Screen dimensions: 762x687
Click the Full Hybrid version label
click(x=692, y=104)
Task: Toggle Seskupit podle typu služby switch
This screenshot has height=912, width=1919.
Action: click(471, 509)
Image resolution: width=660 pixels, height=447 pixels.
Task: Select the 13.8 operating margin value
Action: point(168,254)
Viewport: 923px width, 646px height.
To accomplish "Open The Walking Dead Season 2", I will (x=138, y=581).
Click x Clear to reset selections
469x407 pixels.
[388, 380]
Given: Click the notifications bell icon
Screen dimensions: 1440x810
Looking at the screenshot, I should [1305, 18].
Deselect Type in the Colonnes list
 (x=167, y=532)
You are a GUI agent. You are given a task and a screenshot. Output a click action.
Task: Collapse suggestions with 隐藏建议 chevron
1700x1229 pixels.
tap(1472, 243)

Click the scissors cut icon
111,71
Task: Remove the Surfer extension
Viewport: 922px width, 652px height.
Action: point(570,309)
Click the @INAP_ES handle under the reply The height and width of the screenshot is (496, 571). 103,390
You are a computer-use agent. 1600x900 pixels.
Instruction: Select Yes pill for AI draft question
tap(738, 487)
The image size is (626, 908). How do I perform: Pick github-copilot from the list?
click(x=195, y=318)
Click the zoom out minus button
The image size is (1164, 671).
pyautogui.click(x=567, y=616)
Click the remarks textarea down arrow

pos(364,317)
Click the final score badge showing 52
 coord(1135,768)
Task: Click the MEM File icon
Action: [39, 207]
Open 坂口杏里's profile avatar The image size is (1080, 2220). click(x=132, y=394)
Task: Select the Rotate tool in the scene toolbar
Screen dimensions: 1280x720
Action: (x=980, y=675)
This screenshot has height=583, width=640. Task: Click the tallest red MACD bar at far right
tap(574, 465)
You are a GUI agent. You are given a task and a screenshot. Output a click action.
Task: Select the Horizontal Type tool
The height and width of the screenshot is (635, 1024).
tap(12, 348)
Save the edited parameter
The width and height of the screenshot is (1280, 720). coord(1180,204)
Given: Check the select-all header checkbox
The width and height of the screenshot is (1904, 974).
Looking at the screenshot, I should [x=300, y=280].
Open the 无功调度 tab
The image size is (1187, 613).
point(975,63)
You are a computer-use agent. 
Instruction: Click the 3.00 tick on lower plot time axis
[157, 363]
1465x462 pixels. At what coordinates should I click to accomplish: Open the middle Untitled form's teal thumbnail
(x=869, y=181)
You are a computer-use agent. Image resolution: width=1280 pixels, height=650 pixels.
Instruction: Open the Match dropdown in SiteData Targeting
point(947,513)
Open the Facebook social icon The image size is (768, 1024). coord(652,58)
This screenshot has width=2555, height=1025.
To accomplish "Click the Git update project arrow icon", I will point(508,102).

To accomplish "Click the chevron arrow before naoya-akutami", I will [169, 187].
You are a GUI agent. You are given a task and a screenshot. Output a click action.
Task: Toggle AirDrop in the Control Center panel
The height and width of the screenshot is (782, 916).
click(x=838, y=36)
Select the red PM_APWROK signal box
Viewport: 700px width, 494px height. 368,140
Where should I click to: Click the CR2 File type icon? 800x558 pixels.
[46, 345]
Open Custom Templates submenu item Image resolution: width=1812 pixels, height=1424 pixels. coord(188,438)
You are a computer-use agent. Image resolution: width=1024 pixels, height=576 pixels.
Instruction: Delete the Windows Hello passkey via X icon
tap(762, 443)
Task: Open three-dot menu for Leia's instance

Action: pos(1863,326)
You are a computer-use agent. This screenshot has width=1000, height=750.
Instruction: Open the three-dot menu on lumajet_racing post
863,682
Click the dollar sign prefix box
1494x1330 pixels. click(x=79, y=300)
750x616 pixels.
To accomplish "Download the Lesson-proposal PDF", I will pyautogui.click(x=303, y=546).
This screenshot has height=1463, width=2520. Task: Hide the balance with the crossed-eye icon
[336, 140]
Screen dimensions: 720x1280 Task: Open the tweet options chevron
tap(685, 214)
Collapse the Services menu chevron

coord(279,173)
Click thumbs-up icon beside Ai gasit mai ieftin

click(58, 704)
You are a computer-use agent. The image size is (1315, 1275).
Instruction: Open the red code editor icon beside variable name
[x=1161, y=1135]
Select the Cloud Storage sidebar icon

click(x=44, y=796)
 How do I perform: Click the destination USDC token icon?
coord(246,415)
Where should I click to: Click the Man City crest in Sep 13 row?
____________________
All that is wanted is the run of lines from the start of the data through the line containing "Given: Click the notifications bell icon", copied word for word.

Screen dimensions: 762x687
Click the Full Hybrid version label
click(x=692, y=104)
Task: Toggle Seskupit podle typu služby switch
This screenshot has height=912, width=1919.
Action: click(471, 509)
Image resolution: width=660 pixels, height=447 pixels.
Task: Select the 13.8 operating margin value
Action: point(168,254)
Viewport: 923px width, 646px height.
To accomplish "Open The Walking Dead Season 2", I will (x=138, y=581).
Click x Clear to reset selections
469x407 pixels.
[388, 380]
Given: Click the notifications bell icon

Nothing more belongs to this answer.